• [Task brief] Reproduce the lines below exactly. Begin with the first, end with the line containing "Given: Select the", and leave out the pictures.

(Beginning of Source records)

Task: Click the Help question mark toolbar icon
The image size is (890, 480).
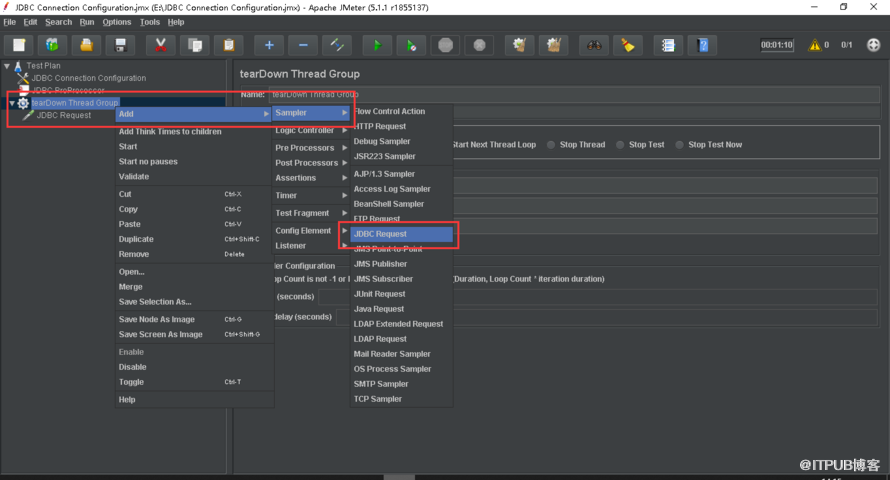Action: [704, 45]

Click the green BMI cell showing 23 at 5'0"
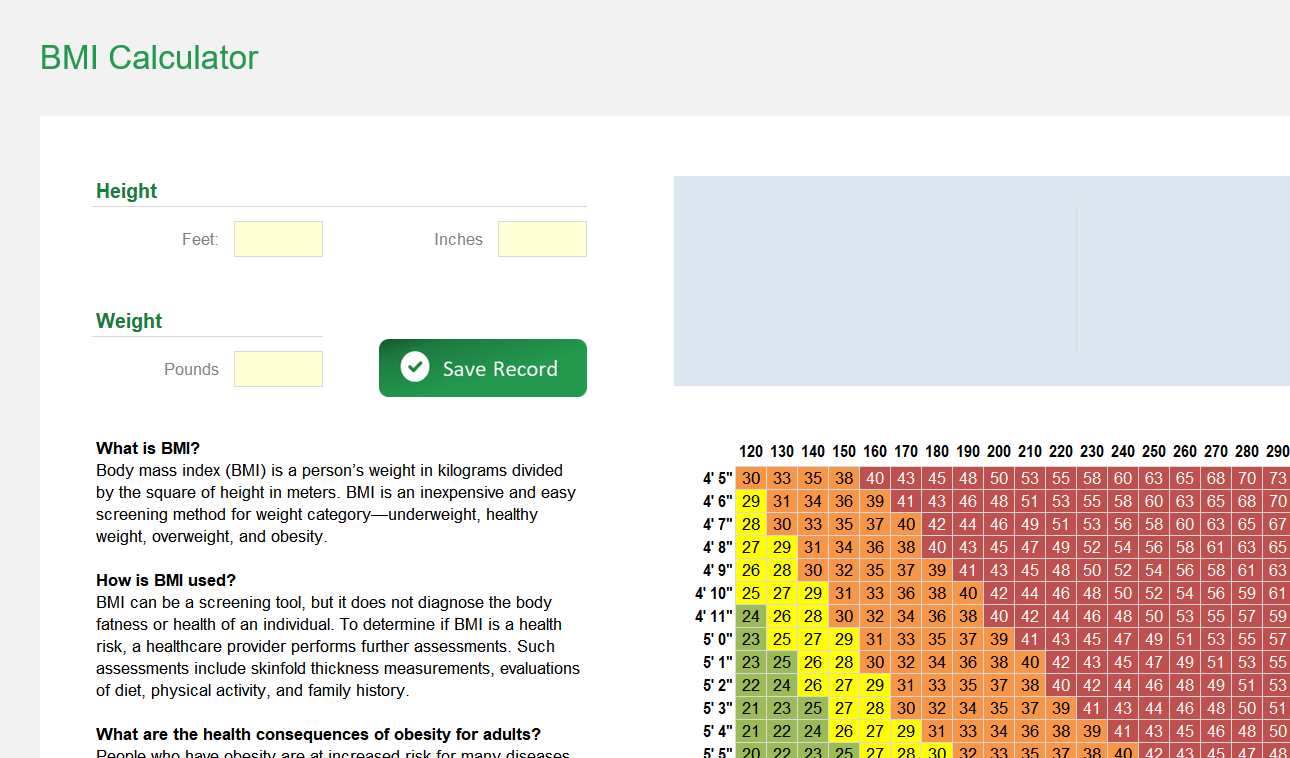click(751, 638)
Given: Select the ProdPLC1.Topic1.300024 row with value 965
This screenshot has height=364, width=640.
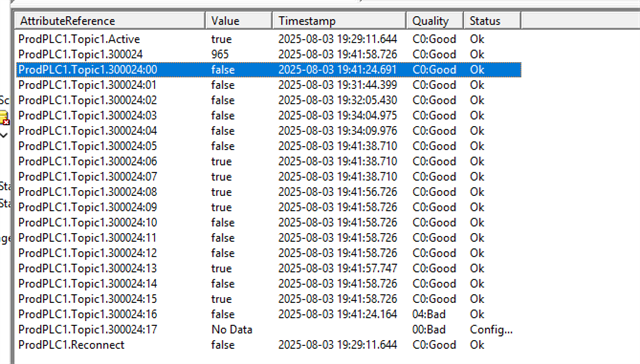Looking at the screenshot, I should tap(269, 54).
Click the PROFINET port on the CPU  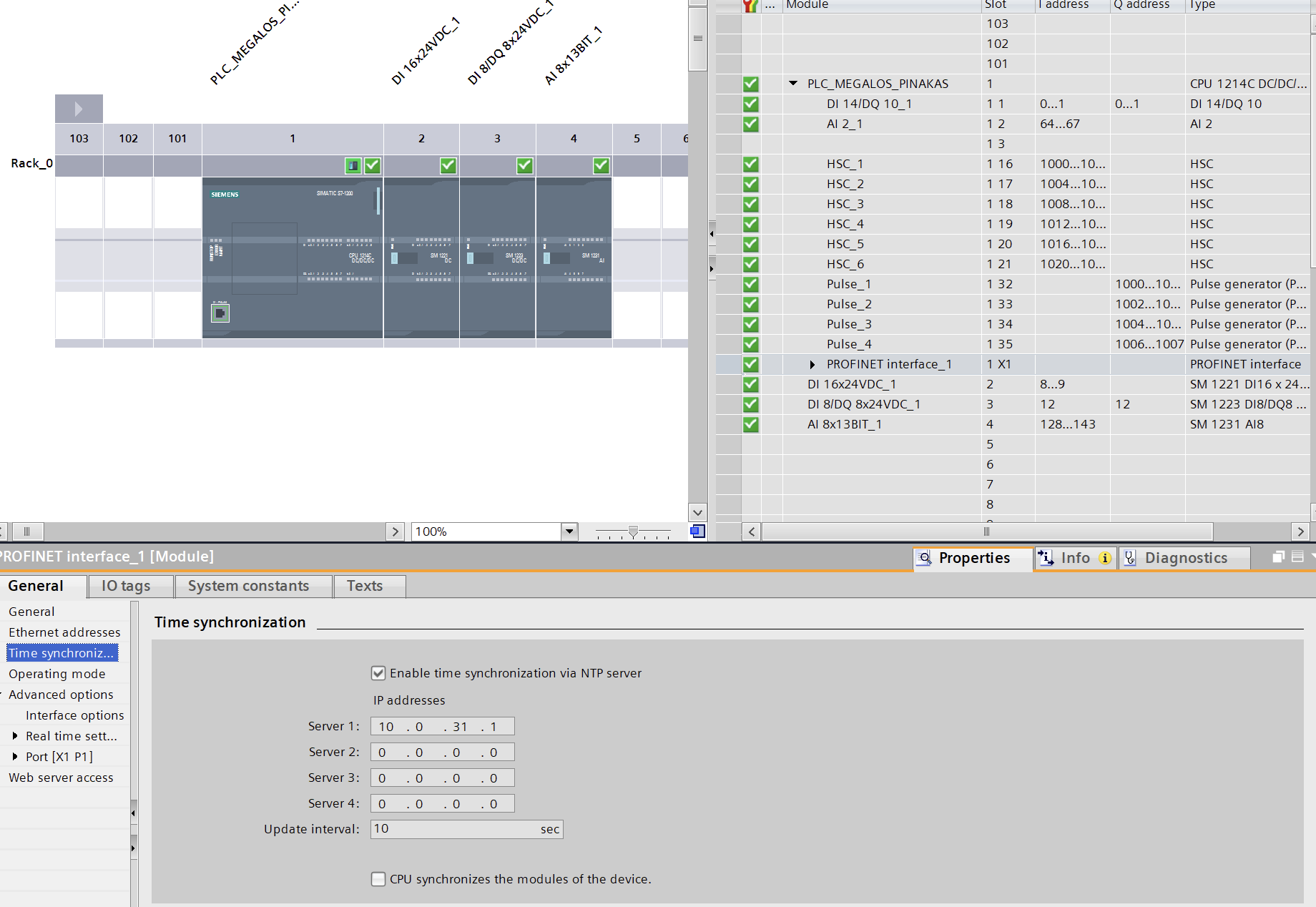pos(220,313)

(End of Source records)

• [Solution]
Task: Click the Help question mark toolbar icon
The image size is (890, 480).
Action: [704, 45]

Click the green BMI cell showing 23 at 5'0"
click(751, 638)
Given: Select the ProdPLC1.Topic1.300024 row with value 965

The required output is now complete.